Organelles serve to compartmentalize eukaryotic cells, thereby creating specialized environments for different, sometimes competing cellular processes. Contact sites between organelles enable the exchange of material such as lipids and signaling molecules. Contact sites are present between all organelles, but best understood are the contacts between the endoplasmic reticulum (ER) and the mitochondrion. The functions of ER-mitochondria contacts are manifold: they serve the exchange of phospholipids and calcium ions, and the formation of these contacts is a prerequisite for mitochondrial quality control. Fragmentation of mitochondria is required for their degradation, and the proteins that execute the fission of mitochondria bind at ER-mitochondria contact sites. In addition, ER membranes wrap around the fission site during fragmentation. ER-mitochondria communication is notably disturbed in neurodegenerative diseases like Parkinson’s disease (PD). 

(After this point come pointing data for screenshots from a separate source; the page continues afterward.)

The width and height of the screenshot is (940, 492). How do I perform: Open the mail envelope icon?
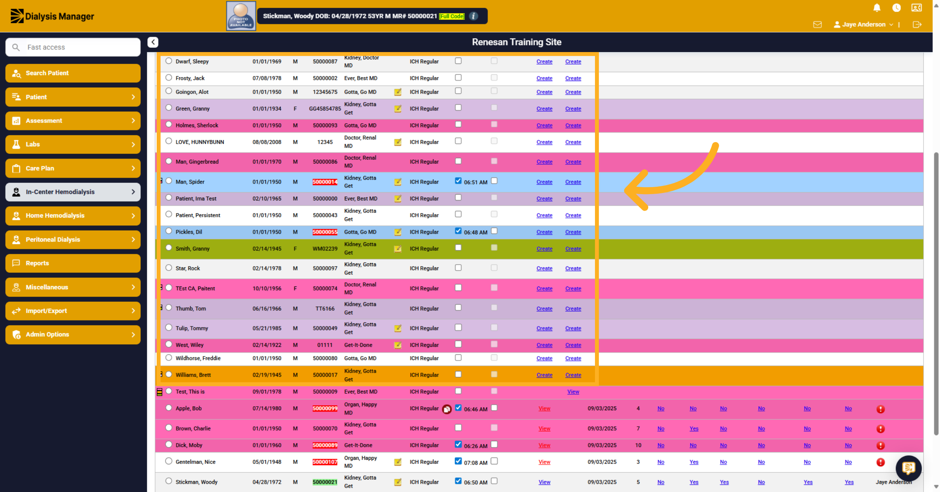click(x=817, y=25)
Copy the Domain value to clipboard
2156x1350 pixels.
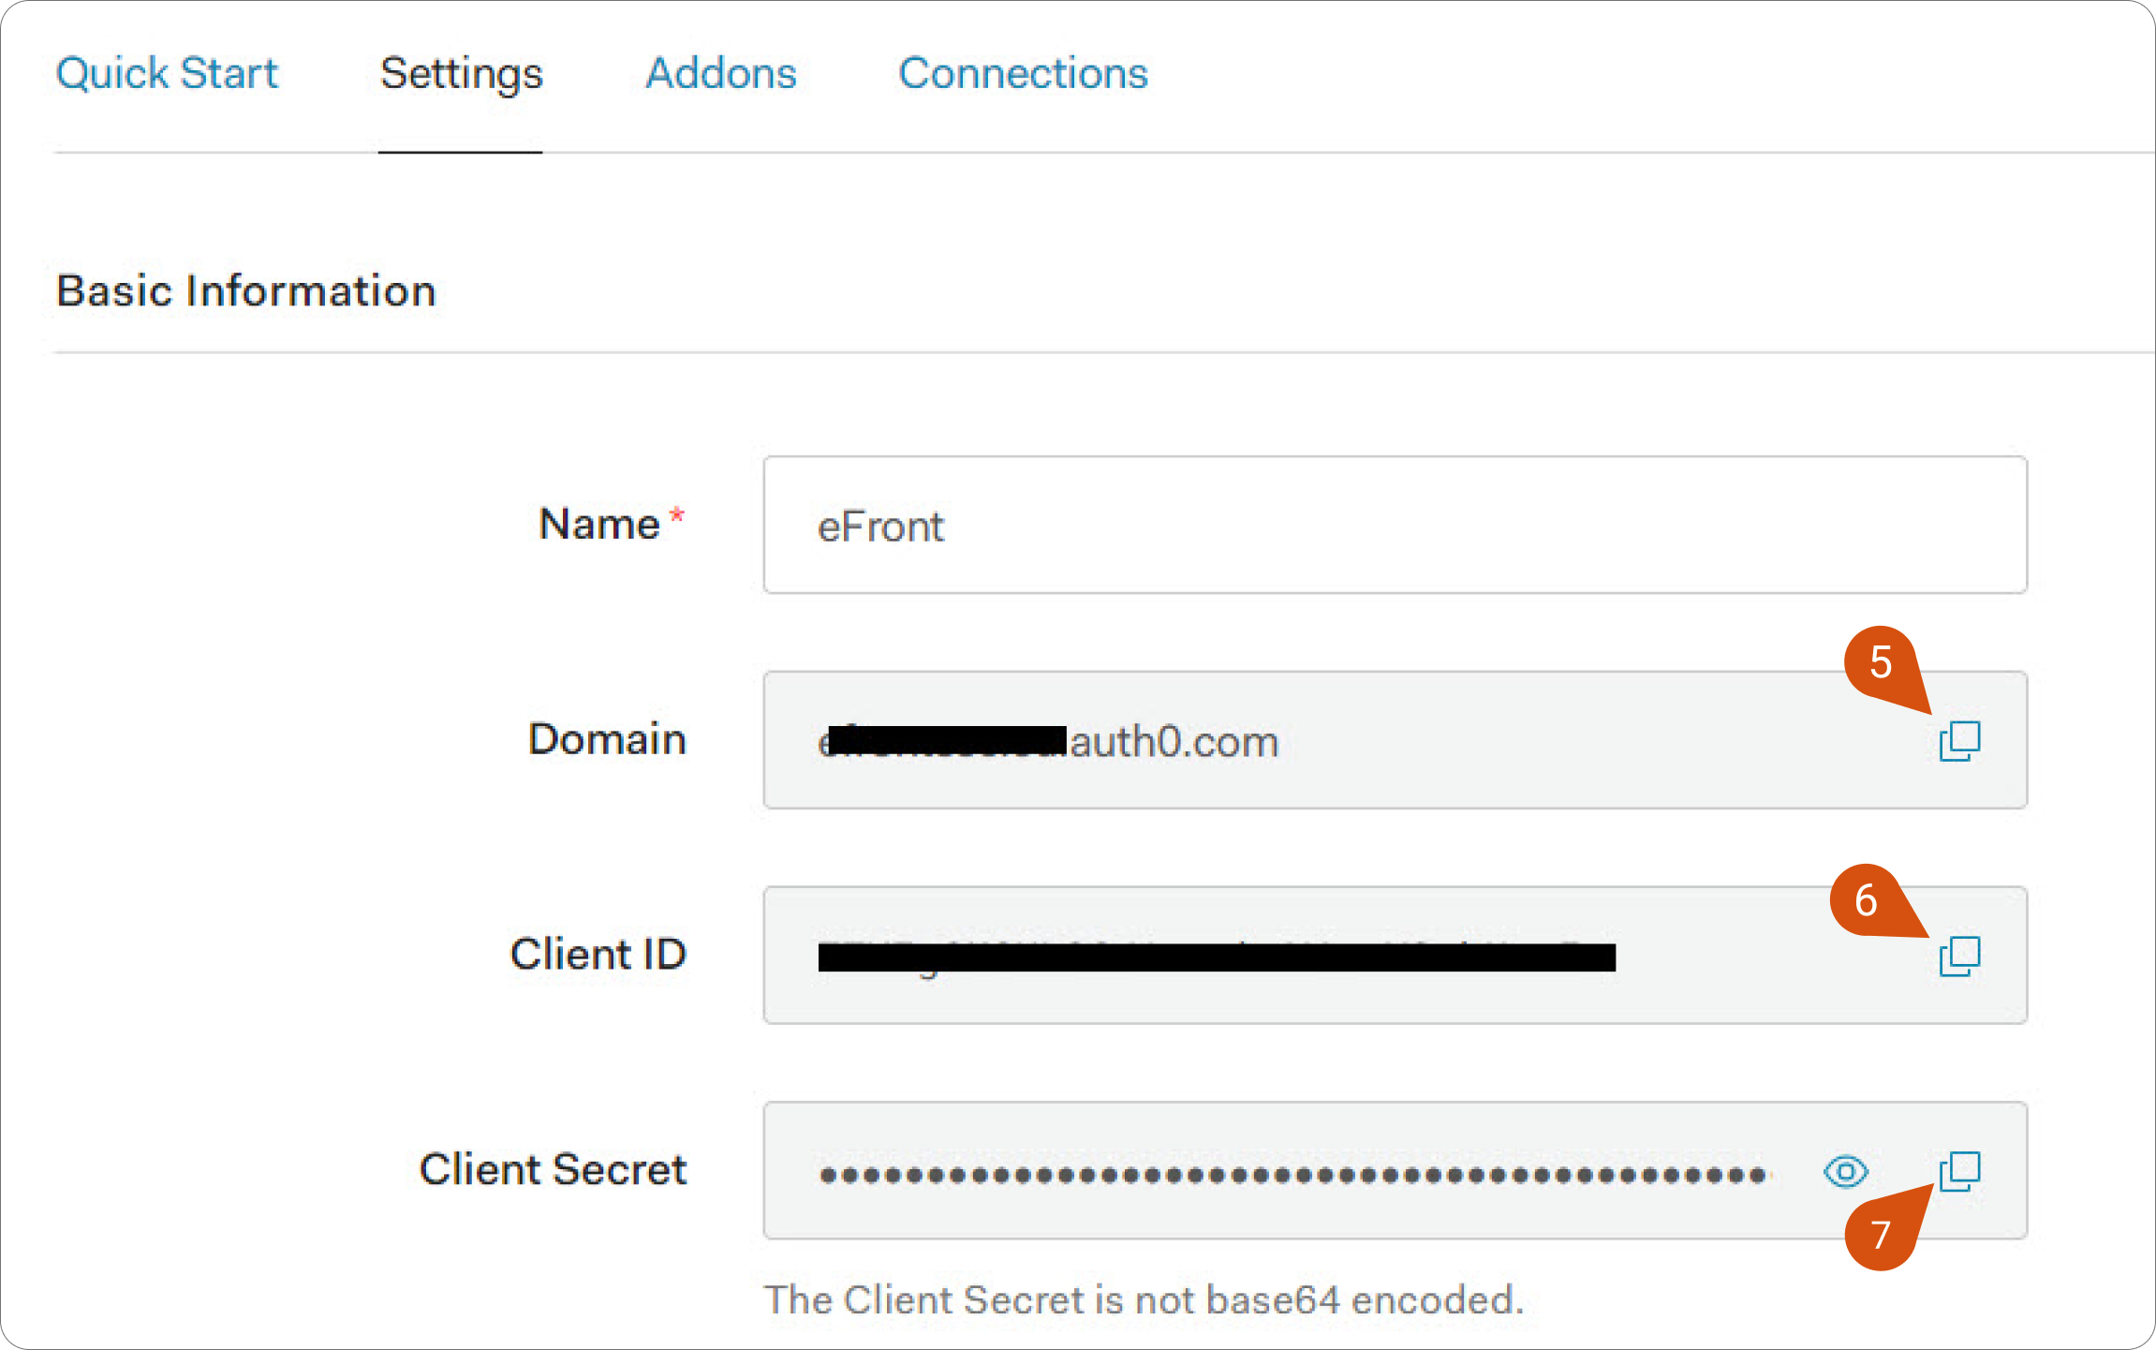pyautogui.click(x=1959, y=741)
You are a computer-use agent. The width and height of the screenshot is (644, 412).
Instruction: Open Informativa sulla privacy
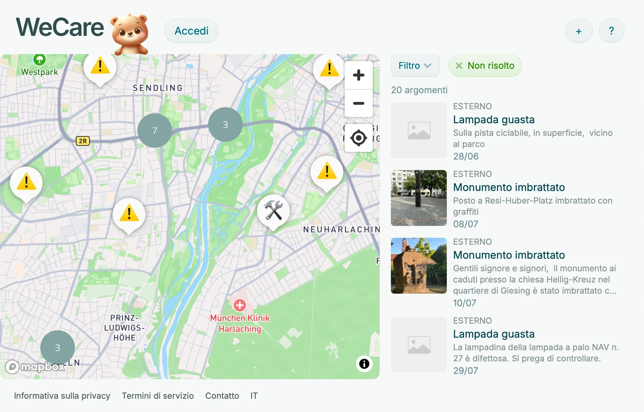[x=62, y=396]
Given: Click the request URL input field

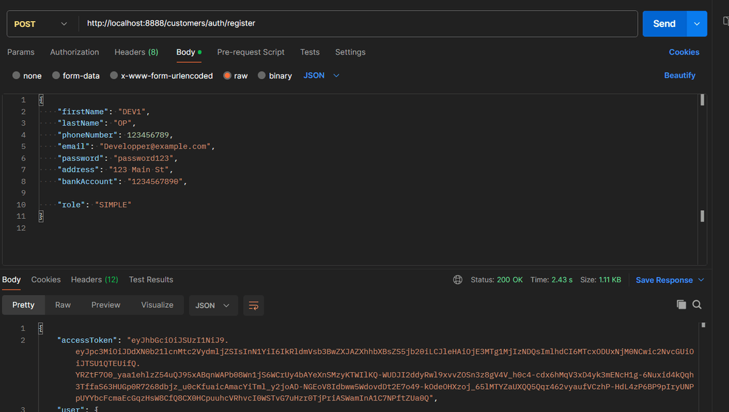Looking at the screenshot, I should point(358,24).
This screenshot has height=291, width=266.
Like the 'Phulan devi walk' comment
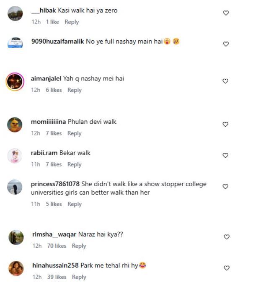pos(226,125)
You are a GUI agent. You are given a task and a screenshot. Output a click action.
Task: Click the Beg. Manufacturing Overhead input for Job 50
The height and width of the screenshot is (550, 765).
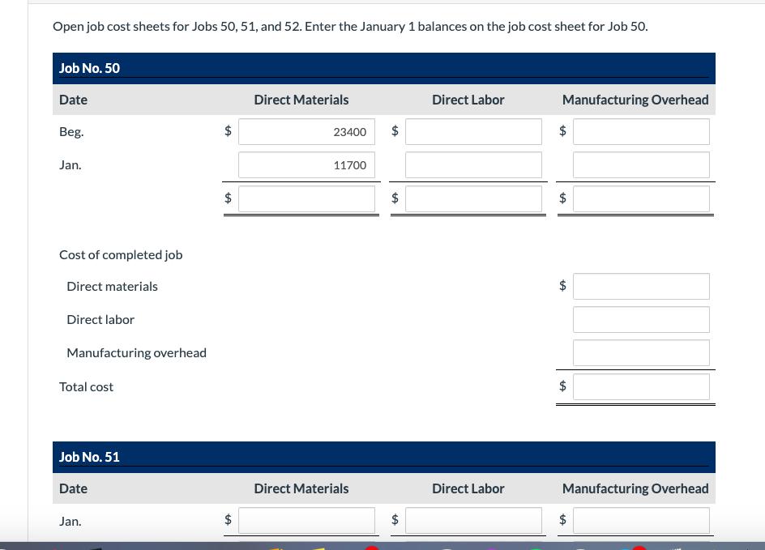pos(641,131)
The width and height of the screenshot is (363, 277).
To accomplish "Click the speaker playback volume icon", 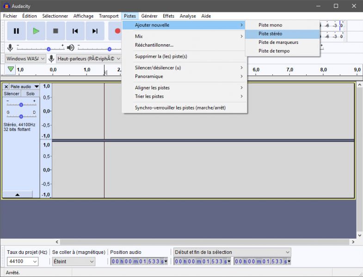I will point(70,48).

We try to understand how ER-mitochondria communication affects the function and physiology of neurons, and how this affects the organism’s physiology. We could show that the exchange of phospholipids between ER and mitochondria regulates mitochondrial dynamics and activity in dopaminergic neurons. We found that in mutants for the ER protein Creld, ER-mitochondria communication is impaired, resulting in low production of the reactive oxygen species hydrogen peroxide. We suggest that this leads to inactivity of dopaminergic neurons, resulting in a strong, PD-like locomotion deficit. Moreover, we show that cells react to low activity of the mitochondrial respiratory complex I by increasing ER-mitochondria contacts (Paradis M, Kucharowski N, Edwards Faret G, Maya Palacios SJ, Meyer C, Stümpges B, Jamitzky I, Kalinowski J, Thiele C, Bauer R, Paululat A, Sellin J, Bülow MH. The ER protein Creld regulates ER-mitochondria contact dynamics and respiratory complex 1 activity. Sci Adv. 2022 Jul 22;8(29):eabo0155. doi: 10.1126/sciadv.abo0155.)   

Peroxisomes are probably the least well understood organelles, and many of their functions have yet to be determined. Peroxisomes are important regulators of the cell’s lipid metabolism and redox balance. They have been reported to accumulate at ER-mitochondria contact sites. A well-known consequence of peroxisome dysfunction is the accumulation of very-long-chain fatty acids. We showed previously that a metabolically more severe consequence is a shortage in medium-chain fatty acids. This shortage induces a signaling network that causes lipotoxicity and mitochondrial damage, which is ultimately fatal. By dietary supplementation with medium-chain fatty acids, we can rescue the lethality of mutants without functional peroxisomes (Bülow MH, Wingen C, Senyilmaz D, Gosejacob D, Sociale M, Bauer R, Teleman AA, Hoch M, Sellin S. Unbalanced lipolysis resulting in lipotoxicity provokes mitochondrial damage in peroxisome-deficient Pex19 mutants. Mol Biol Cell. 2018 Feb 15;29(4):396-407 and Sellin J, Wingen C, Gosejacob D, Senyilmaz D, Hänschke L, Büttner S, Meyer M, Bano D, Nicotera P, Teleman AA and Bülow MH. Dietary rescue of lipotoxicity-induced mitochondrial damage in Peroxin19 mutants. PLOS Biol 16(6): e2004893 June 19, 2018). A major component of the signaling network that we identified as the underlying cause for the aberrant metabolism following peroxisome loss and medium-chain fatty acid shortage is Lipase 3, which is a putative phospholipase with a role in linking the nutritional status to aging (Hänschke L, Heier C, Maya Palacios SJ, Özek HE, Thiele C, Bauer R, Kühnlein RP and Bülow MH. Drosophila Lipase 3 Mediates the Metabolic Response to Starvation and Aging. Front Aging 2022 3:800153. doi: 10.3389/fragi.2022.800153). Our current research focuses on the role of peroxisomes in the secretion of neuropeptides.